JJM: Enterprise enters the Pergamum Nebula for a one-year expedition a little over a week before the Battle at the Binary Stars. Clearly, the war lasts for more than a year, based on information we get on-screen; and as we see in the novel, Pike’s sojourn lasts longer than planned because of forces beyond his control. We do get bulletins from the war now and again, letting us know where in the season we are — but there’s nothing anyone can do about them. Pike’s pretty busy!
TS: Beyond Pike, Number One, and Spock (and perhaps the Enterprise herself?), to what extent did you seek to develop an Enterprise ensemble throughout the story?
JJM: We used a number of characters from past Pike crews, from The Cage to the novels to the Marvel Early Voyages comics — and we also used several of the new Discovery characters, giving them first names in some cases. There are also original characters, including Galadjian, the superstar scientist responsible for Enterprise’s new configuration who’s aboard as her new chief engineer. He’s a story all his own!
TS: Did you find yourself playing with or challenged by both old and new visions of the ship, her crew, and way that Starfleet’s identity feels manifest as you wrote?

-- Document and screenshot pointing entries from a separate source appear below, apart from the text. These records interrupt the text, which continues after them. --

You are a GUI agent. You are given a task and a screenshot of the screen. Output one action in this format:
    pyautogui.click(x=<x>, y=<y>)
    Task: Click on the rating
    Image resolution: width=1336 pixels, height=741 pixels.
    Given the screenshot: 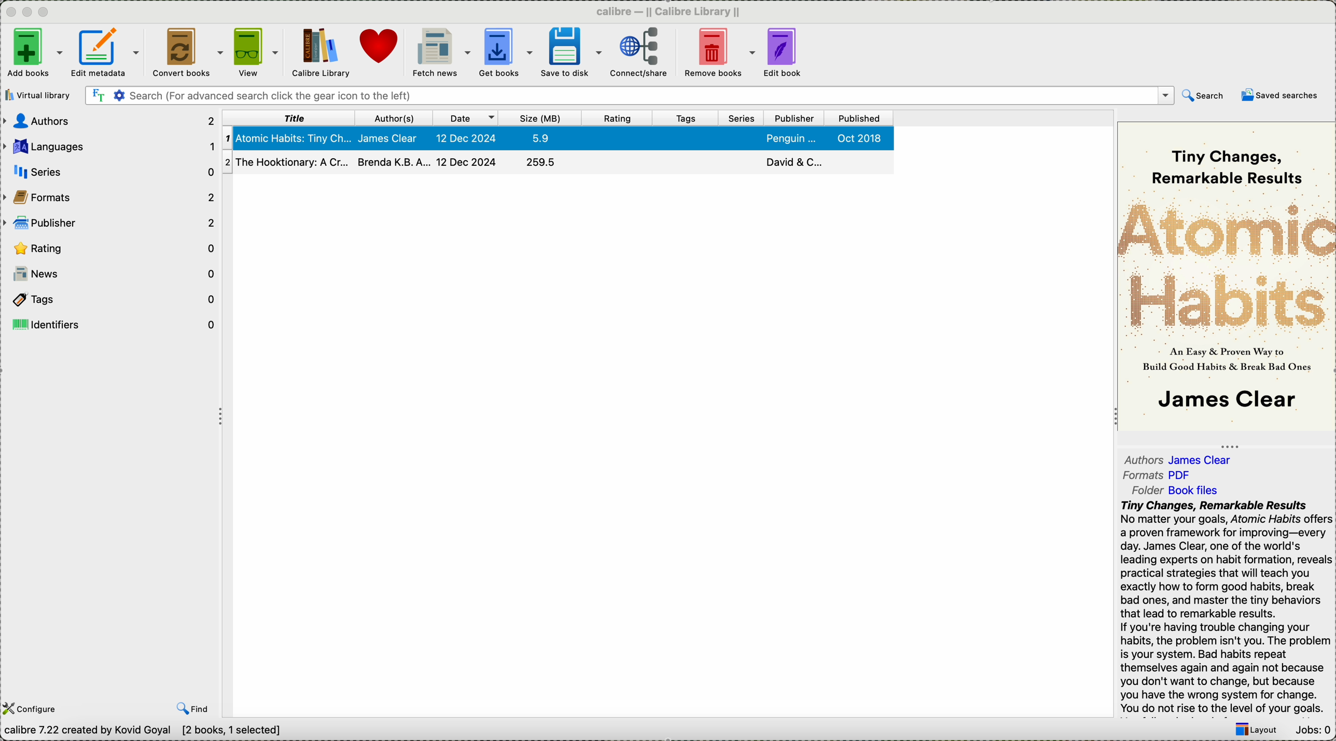 What is the action you would take?
    pyautogui.click(x=617, y=118)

JJM: Certainly figuring out what was where on the ship and what had been added was important — Pike’s original ship was smaller. A lot of research and discussions went in. But those also made for good plot points. Jeffry Hunter’s ship had lasers, not phasers; the ever-increasing armament in each refit plugged in nicely to Pike’s reservations about the militarization of Starfleet.
Eventually, he fears, the heavy arms aboard the ship are going to make it a target; in our book, it does.
TS: To what extent did you find yourself incorporating feedback from the Discovery writer’s room as the story evolved?
JJM: I worked with Kirsten Beyer to develop the plot and some of the finer points about characterization. The vast majority of the specific situation we see came from me, but the parts that tie it into the larger continuity would not have been possible without her and the studio’s help.
We also figured out a way to bring the first book of the line back into continuity; just a simple line reconciled what had seemed to be a conflict. That’s the system working as it should. The fans want everything to fit together, and while that’s not always possible, we look for ways to make that happen when we can.
TS: “The Enterprise War” hits shelves, eReaders, and mailboxes in just a few weeks. What other projects do you have in the offing that you would like to share with our readers?
JJM: I have two reprint collections coming out this fall: a STAR WARS ADVENTURES one including my first Star Wars comic story for kids, and a CLASSIC BATTLESTAR GALACTICA graphic novel collecting the 40th-anniversary miniseries I did this past winter. I’ll also be doing appearances at Star Trek Las Vegas, Michigan Comic-Con, and FanX Salt Lake City.